Problem details
A complete and exact copy of the data below is the task.

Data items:

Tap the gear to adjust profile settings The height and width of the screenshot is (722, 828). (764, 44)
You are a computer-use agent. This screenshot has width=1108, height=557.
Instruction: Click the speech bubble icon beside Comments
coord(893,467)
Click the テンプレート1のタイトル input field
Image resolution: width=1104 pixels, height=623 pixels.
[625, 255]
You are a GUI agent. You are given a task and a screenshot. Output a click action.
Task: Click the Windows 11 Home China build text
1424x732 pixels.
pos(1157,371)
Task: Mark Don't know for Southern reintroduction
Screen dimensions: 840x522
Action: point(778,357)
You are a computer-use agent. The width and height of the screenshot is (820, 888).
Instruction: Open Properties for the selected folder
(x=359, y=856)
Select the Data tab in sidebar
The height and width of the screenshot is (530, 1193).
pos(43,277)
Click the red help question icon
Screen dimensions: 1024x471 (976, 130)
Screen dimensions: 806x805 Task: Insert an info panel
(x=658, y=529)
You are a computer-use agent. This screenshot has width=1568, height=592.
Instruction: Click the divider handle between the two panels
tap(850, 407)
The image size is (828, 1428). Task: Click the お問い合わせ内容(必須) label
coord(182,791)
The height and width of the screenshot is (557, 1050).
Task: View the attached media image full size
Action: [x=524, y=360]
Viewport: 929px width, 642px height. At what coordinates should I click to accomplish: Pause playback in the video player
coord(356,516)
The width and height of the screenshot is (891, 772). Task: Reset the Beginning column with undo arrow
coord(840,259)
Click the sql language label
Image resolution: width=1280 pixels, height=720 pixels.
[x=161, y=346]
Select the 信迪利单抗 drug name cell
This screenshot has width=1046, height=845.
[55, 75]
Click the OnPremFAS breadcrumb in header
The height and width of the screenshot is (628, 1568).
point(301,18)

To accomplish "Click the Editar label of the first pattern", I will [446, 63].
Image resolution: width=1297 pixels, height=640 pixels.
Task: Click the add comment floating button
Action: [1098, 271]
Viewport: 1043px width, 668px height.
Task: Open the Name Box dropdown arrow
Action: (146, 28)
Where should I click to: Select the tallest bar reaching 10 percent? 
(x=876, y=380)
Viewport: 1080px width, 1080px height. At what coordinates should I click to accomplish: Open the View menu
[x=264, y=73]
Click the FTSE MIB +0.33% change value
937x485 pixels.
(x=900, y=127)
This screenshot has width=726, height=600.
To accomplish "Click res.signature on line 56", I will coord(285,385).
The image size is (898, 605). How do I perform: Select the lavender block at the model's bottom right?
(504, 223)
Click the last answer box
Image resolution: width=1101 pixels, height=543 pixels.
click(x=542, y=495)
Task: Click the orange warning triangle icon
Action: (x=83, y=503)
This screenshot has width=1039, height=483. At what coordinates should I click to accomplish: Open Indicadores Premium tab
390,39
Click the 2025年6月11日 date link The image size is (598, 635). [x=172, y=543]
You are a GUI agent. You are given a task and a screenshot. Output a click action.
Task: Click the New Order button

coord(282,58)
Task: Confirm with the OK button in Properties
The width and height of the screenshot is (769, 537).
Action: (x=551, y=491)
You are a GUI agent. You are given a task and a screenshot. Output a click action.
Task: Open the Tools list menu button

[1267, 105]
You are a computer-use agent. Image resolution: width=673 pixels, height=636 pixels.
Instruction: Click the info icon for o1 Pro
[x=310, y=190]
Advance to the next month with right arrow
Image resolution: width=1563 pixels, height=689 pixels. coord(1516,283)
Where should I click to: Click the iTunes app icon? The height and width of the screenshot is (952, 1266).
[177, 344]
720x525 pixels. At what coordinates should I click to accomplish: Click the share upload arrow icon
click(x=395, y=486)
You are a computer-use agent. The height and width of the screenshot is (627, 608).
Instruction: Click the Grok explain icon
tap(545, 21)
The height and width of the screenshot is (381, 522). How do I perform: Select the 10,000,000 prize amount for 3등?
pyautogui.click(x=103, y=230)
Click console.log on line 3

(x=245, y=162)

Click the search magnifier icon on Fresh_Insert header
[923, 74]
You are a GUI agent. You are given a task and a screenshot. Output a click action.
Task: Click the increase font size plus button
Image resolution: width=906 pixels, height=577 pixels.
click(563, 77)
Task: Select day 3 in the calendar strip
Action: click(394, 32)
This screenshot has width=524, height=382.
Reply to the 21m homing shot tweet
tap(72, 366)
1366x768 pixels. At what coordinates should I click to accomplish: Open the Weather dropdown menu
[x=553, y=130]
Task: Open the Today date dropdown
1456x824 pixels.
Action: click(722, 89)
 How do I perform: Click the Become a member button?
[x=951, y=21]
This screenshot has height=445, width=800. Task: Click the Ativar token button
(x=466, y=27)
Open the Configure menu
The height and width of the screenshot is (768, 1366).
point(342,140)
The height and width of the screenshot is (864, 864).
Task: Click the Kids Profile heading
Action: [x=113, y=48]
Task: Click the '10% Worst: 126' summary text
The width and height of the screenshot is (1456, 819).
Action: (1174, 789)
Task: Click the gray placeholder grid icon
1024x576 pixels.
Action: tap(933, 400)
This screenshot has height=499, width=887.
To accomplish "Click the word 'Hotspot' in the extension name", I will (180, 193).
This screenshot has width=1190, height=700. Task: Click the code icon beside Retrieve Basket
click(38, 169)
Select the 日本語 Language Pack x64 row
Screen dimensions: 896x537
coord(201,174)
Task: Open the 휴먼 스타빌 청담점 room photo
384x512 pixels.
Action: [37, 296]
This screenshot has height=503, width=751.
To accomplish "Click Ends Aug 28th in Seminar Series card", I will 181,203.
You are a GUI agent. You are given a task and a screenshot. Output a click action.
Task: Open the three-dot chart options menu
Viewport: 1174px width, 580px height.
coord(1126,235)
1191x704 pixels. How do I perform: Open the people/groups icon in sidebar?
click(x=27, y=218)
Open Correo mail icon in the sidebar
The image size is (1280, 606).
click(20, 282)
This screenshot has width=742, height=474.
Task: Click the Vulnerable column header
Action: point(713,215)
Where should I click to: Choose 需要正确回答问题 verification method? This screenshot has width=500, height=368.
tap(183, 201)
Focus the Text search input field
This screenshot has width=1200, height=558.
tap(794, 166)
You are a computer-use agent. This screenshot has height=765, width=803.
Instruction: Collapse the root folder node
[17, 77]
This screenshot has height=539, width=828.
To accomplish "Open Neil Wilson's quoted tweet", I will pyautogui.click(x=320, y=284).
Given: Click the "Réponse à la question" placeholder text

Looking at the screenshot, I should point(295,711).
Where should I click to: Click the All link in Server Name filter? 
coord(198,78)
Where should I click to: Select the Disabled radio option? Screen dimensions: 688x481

The answer
Tap the gear to adjust profile settings The height and width of the screenshot is (722, 828). (764, 44)
You are a computer-use agent. This screenshot has width=1108, height=557.
Instruction: Click the speech bubble icon beside Comments
coord(893,467)
Click the テンプレート1のタイトル input field
Image resolution: width=1104 pixels, height=623 pixels.
[625, 255]
You are a GUI agent. You are given a task and a screenshot. Output a click action.
Task: Click the Windows 11 Home China build text
1424x732 pixels.
pos(1157,371)
Task: Mark Don't know for Southern reintroduction
Screen dimensions: 840x522
Action: point(778,357)
You are a computer-use agent. The width and height of the screenshot is (820, 888).
Instruction: Open Properties for the selected folder
(x=359, y=856)
Select the Data tab in sidebar
The height and width of the screenshot is (530, 1193).
pos(43,277)
Click the red help question icon
Screen dimensions: 1024x471 (976, 130)
Screen dimensions: 806x805 Task: Insert an info panel
(x=658, y=529)
You are a computer-use agent. This screenshot has width=1568, height=592.
Instruction: Click the divider handle between the two panels
tap(850, 407)
The image size is (828, 1428). Task: Click the お問い合わせ内容(必須) label
coord(182,791)
The height and width of the screenshot is (557, 1050).
Task: View the attached media image full size
Action: [x=524, y=360]
Viewport: 929px width, 642px height. At what coordinates should I click to accomplish: Pause playback in the video player
coord(356,516)
The width and height of the screenshot is (891, 772). Task: Reset the Beginning column with undo arrow
coord(840,259)
Click the sql language label
Image resolution: width=1280 pixels, height=720 pixels.
[x=161, y=346]
Select the 信迪利单抗 drug name cell
This screenshot has width=1046, height=845.
[55, 75]
Click the OnPremFAS breadcrumb in header
The height and width of the screenshot is (628, 1568).
point(301,18)

To accomplish "Click the Editar label of the first pattern", I will [446, 63].
Image resolution: width=1297 pixels, height=640 pixels.
Task: Click the add comment floating button
Action: [1098, 271]
Viewport: 1043px width, 668px height.
Task: Open the Name Box dropdown arrow
Action: (146, 28)
Where should I click to: Select the tallest bar reaching 10 percent? 
(x=876, y=380)
Viewport: 1080px width, 1080px height. At what coordinates should I click to accomplish: Open the View menu
[x=264, y=73]
Click the FTSE MIB +0.33% change value
937x485 pixels.
(x=900, y=127)
This screenshot has width=726, height=600.
To accomplish "Click res.signature on line 56", I will coord(285,385).
The image size is (898, 605). How do I perform: Select the lavender block at the model's bottom right?
(504, 223)
Click the last answer box
Image resolution: width=1101 pixels, height=543 pixels.
click(x=542, y=495)
Task: Click the orange warning triangle icon
Action: (x=83, y=503)
This screenshot has width=1039, height=483. At what coordinates should I click to accomplish: Open Indicadores Premium tab
390,39
Click the 2025年6月11日 date link The image size is (598, 635). [x=172, y=543]
You are a GUI agent. You are given a task and a screenshot. Output a click action.
Task: Click the New Order button

coord(282,58)
Task: Confirm with the OK button in Properties
The width and height of the screenshot is (769, 537).
Action: (x=551, y=491)
You are a GUI agent. You are given a task and a screenshot. Output a click action.
Task: Open the Tools list menu button

[1267, 105]
You are a computer-use agent. Image resolution: width=673 pixels, height=636 pixels.
Instruction: Click the info icon for o1 Pro
[x=310, y=190]
Advance to the next month with right arrow
Image resolution: width=1563 pixels, height=689 pixels. coord(1516,283)
Where should I click to: Click the iTunes app icon? The height and width of the screenshot is (952, 1266).
[177, 344]
720x525 pixels. At what coordinates should I click to accomplish: Click the share upload arrow icon
click(x=395, y=486)
You are a computer-use agent. The height and width of the screenshot is (627, 608).
Instruction: Click the Grok explain icon
tap(545, 21)
The height and width of the screenshot is (381, 522). How do I perform: Select the 10,000,000 prize amount for 3등?
pyautogui.click(x=103, y=230)
Click console.log on line 3

(x=245, y=162)

Click the search magnifier icon on Fresh_Insert header
[923, 74]
You are a GUI agent. You are given a task and a screenshot. Output a click action.
Task: Click the increase font size plus button
Image resolution: width=906 pixels, height=577 pixels.
click(563, 77)
Task: Select day 3 in the calendar strip
Action: click(394, 32)
This screenshot has width=524, height=382.
Reply to the 21m homing shot tweet
tap(72, 366)
1366x768 pixels. At what coordinates should I click to accomplish: Open the Weather dropdown menu
[x=553, y=130]
Task: Open the Today date dropdown
1456x824 pixels.
Action: click(722, 89)
 How do I perform: Click the Become a member button?
[x=951, y=21]
This screenshot has height=445, width=800. Task: Click the Ativar token button
(x=466, y=27)
Open the Configure menu
The height and width of the screenshot is (768, 1366).
point(342,140)
The height and width of the screenshot is (864, 864).
Task: Click the Kids Profile heading
Action: [x=113, y=48]
Task: Click the '10% Worst: 126' summary text
The width and height of the screenshot is (1456, 819).
Action: (1174, 789)
Task: Click the gray placeholder grid icon
1024x576 pixels.
Action: tap(933, 400)
This screenshot has height=499, width=887.
To accomplish "Click the word 'Hotspot' in the extension name", I will (180, 193).
This screenshot has width=1190, height=700. Task: Click the code icon beside Retrieve Basket
click(38, 169)
Select the 日本語 Language Pack x64 row
Screen dimensions: 896x537
coord(201,174)
Task: Open the 휴먼 스타빌 청담점 room photo
384x512 pixels.
Action: [37, 296]
This screenshot has height=503, width=751.
To accomplish "Click Ends Aug 28th in Seminar Series card", I will 181,203.
You are a GUI agent. You are given a task and a screenshot. Output a click action.
Task: Open the three-dot chart options menu
Viewport: 1174px width, 580px height.
coord(1126,235)
1191x704 pixels. How do I perform: Open the people/groups icon in sidebar?
click(x=27, y=218)
Open Correo mail icon in the sidebar
The image size is (1280, 606).
click(20, 282)
This screenshot has width=742, height=474.
Task: Click the Vulnerable column header
Action: point(713,215)
Where should I click to: Choose 需要正确回答问题 verification method? This screenshot has width=500, height=368.
tap(183, 201)
Focus the Text search input field
This screenshot has width=1200, height=558.
tap(794, 166)
You are a computer-use agent. This screenshot has height=765, width=803.
Instruction: Collapse the root folder node
[17, 77]
This screenshot has height=539, width=828.
To accomplish "Open Neil Wilson's quoted tweet", I will pyautogui.click(x=320, y=284).
Given: Click the "Réponse à la question" placeholder text

Looking at the screenshot, I should point(295,711).
Where should I click to: Click the All link in Server Name filter? 
coord(198,78)
Where should I click to: Select the Disabled radio option? Screen dimensions: 688x481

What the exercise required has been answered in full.